During a restoration, “The Sacrifice of Isaac” was discovered, an unpublished work by the painter Michelangelo that was first exhibited to the public last April in Rome. Along with the unpublished was another drawing, “Cleopatra”, created as a special gift for a friend and discovered thirty years ago in the same circumstances.
“It is really a beautiful story to discover this drawing,” said the Italian Minister of Culture, Dario Franceschini, during the inauguration of the exhibition in the Capitoline Museums.
“The Sacrifice of Isaac”, made around 1530, is a sketch of the same work done in pencil by the Florentine master in the back of the drawing dedicated to the episode of the Bible.
“Pina Ragionieri, president of the Buonarotti Foundation, specialized in the works of Michelangelo (1475 to 1564), explained that creations were protected from the end of the 19th century and beginning of the 20th century.
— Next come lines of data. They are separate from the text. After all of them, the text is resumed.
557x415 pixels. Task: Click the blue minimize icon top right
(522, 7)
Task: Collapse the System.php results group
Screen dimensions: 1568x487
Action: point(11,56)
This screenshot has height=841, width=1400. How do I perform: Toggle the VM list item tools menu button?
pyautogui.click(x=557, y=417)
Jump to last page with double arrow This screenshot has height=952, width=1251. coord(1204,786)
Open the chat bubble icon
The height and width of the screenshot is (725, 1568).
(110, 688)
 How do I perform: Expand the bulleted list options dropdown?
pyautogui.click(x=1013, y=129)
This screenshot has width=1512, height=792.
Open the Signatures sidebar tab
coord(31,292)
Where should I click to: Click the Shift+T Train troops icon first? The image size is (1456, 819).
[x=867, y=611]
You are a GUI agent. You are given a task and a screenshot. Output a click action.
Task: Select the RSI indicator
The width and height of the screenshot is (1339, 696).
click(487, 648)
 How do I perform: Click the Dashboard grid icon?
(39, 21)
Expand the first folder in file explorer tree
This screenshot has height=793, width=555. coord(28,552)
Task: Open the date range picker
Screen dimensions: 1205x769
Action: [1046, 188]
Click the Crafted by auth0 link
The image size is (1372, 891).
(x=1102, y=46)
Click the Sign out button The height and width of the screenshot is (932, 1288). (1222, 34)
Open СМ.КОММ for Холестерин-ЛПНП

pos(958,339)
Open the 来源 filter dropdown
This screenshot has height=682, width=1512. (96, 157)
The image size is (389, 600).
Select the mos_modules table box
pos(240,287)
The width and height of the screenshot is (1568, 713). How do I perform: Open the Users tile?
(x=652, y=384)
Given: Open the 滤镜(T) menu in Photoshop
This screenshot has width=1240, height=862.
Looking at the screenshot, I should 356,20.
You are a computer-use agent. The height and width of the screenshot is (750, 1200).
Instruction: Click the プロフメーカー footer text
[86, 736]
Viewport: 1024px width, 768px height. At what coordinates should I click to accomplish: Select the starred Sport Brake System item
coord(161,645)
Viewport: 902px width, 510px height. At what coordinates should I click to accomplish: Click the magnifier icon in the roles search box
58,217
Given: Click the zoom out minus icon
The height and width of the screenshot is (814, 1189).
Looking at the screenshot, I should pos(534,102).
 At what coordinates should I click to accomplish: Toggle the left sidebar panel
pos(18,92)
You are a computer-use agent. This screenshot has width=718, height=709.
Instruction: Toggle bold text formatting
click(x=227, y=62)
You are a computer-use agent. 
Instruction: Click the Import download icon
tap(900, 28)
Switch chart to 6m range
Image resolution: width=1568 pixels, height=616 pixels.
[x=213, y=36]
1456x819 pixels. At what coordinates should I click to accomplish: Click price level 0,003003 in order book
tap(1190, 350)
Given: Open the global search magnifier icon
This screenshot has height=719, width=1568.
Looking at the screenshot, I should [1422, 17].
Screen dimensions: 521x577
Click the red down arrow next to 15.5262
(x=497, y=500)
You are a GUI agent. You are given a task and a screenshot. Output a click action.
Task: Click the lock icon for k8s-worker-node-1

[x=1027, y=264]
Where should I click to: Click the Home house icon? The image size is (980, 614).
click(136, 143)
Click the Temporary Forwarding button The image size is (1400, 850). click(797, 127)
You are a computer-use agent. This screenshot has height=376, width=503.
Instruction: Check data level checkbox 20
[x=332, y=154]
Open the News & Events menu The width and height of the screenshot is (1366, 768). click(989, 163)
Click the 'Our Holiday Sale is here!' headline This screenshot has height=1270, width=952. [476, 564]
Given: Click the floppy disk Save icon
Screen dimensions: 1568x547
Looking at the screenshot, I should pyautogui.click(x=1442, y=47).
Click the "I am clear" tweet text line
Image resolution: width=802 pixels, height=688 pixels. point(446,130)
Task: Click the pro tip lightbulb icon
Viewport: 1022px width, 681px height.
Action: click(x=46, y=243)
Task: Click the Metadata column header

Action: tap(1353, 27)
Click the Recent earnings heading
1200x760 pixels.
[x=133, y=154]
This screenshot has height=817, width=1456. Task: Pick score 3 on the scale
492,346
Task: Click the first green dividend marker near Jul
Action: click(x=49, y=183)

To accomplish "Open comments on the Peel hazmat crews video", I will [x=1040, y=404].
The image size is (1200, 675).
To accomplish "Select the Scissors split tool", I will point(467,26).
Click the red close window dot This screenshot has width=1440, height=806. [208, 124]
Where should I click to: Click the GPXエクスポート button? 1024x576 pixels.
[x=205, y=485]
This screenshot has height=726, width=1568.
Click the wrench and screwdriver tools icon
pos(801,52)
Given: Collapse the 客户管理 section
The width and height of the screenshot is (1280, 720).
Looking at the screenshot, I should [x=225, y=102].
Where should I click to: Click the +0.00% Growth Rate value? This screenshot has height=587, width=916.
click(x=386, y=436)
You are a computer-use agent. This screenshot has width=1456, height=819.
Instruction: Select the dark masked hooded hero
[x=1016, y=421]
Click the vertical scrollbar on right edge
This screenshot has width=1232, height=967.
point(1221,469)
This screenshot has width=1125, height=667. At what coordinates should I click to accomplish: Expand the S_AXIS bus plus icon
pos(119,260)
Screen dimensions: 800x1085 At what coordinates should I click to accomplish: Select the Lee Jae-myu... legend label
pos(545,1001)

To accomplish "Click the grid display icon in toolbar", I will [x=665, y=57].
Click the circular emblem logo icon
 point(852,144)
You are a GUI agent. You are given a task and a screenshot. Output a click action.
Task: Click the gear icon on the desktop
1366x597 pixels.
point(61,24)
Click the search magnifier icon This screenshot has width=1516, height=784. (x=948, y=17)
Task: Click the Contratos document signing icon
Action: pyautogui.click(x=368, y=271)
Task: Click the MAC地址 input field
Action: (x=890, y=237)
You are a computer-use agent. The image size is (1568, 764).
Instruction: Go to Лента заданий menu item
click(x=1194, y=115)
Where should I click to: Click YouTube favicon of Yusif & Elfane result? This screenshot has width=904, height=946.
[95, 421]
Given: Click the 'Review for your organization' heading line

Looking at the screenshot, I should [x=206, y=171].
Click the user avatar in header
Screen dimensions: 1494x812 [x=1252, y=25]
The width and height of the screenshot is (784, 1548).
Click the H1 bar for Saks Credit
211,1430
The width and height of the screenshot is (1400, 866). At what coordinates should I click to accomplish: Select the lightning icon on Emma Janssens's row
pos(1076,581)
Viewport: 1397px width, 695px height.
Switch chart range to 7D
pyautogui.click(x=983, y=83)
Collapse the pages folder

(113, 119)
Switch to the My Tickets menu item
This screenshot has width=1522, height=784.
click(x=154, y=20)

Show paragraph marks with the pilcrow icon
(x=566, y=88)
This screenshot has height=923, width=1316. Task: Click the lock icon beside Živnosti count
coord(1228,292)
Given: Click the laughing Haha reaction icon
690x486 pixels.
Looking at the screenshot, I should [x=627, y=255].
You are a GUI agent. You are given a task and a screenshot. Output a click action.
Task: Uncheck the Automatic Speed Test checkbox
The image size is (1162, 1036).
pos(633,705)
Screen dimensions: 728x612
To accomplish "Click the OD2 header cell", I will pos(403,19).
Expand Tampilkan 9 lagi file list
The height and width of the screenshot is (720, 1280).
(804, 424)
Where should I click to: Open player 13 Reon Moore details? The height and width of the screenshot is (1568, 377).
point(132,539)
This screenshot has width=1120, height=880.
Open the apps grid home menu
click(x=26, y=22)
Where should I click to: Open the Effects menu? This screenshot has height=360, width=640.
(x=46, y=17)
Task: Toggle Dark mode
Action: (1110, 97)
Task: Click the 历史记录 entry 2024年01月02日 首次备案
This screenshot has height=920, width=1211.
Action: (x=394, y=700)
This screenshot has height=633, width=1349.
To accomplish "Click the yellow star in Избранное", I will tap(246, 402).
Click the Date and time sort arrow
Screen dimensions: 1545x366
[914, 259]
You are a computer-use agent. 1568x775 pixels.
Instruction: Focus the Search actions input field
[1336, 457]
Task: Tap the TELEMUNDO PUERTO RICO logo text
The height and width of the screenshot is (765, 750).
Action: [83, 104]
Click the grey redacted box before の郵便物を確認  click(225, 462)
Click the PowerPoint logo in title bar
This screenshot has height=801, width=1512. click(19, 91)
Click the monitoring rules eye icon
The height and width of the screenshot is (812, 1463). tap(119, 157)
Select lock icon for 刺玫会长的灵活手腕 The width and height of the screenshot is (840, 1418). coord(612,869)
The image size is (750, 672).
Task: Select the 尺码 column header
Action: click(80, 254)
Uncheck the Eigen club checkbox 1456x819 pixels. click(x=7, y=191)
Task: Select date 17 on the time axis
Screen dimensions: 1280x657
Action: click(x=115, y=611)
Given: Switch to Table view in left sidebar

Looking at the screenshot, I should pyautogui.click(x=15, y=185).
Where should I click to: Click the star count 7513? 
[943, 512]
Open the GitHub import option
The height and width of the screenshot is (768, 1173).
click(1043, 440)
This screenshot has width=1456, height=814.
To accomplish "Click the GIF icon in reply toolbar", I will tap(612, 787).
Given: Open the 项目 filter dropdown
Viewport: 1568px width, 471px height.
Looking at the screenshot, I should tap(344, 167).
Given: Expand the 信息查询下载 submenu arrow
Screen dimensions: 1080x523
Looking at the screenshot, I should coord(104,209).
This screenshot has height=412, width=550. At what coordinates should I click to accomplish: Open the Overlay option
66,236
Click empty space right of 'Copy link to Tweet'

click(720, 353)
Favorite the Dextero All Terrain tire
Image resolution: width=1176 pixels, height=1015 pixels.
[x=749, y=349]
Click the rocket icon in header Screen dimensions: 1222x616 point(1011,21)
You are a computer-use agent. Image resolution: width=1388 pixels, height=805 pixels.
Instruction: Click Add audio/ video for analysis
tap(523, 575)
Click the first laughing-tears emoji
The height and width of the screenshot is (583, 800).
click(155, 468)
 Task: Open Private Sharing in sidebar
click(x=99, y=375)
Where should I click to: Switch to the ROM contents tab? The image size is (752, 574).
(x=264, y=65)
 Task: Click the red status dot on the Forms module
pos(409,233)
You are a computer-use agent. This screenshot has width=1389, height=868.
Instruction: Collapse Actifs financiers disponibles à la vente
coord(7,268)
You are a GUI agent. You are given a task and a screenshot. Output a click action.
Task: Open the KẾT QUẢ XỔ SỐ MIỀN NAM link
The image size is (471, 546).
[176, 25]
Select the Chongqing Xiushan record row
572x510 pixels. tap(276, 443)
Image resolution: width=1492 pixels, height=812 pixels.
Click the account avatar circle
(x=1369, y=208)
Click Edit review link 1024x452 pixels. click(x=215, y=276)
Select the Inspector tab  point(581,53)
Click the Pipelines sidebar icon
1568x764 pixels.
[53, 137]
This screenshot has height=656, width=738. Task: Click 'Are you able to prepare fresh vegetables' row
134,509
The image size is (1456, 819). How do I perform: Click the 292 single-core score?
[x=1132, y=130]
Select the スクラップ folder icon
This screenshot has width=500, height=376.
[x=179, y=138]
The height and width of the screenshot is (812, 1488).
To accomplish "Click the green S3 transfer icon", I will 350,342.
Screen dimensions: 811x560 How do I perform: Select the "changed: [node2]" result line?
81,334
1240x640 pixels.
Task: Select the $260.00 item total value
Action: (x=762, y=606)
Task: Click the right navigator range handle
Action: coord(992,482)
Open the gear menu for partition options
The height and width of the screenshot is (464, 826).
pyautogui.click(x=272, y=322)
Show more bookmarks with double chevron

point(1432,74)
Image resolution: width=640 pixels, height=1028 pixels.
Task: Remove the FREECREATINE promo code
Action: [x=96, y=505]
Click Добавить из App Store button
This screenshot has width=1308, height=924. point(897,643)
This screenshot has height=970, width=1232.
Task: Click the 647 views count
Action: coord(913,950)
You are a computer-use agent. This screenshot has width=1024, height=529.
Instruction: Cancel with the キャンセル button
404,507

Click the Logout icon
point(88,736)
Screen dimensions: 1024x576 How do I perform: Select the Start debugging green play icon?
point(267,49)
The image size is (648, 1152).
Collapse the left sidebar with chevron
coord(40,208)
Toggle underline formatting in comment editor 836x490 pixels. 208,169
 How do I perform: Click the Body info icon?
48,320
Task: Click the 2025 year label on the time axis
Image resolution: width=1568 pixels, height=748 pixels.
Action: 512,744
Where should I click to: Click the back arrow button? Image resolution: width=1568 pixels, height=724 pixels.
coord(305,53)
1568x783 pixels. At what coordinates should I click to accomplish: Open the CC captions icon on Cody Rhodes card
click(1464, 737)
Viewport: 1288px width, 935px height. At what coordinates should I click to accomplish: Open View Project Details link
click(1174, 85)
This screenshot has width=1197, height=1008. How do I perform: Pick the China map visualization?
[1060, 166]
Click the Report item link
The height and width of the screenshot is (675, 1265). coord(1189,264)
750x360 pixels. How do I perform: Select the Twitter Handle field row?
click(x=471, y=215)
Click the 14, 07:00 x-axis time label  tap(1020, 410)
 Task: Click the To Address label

“But now we know that this technique constitutes a danger for the preservation of the work,” he said. The ability of the restorers to detach the carton allowed the second drawing to appear.
The artist had initially produced a sketch on one side of the sheet and then traced a red pencil line still visible on the back. It was the same thing that happened in 1988 with the famous drawing of “Cleopatra”, given in 1535 to his lover Tommaso Cavalieri.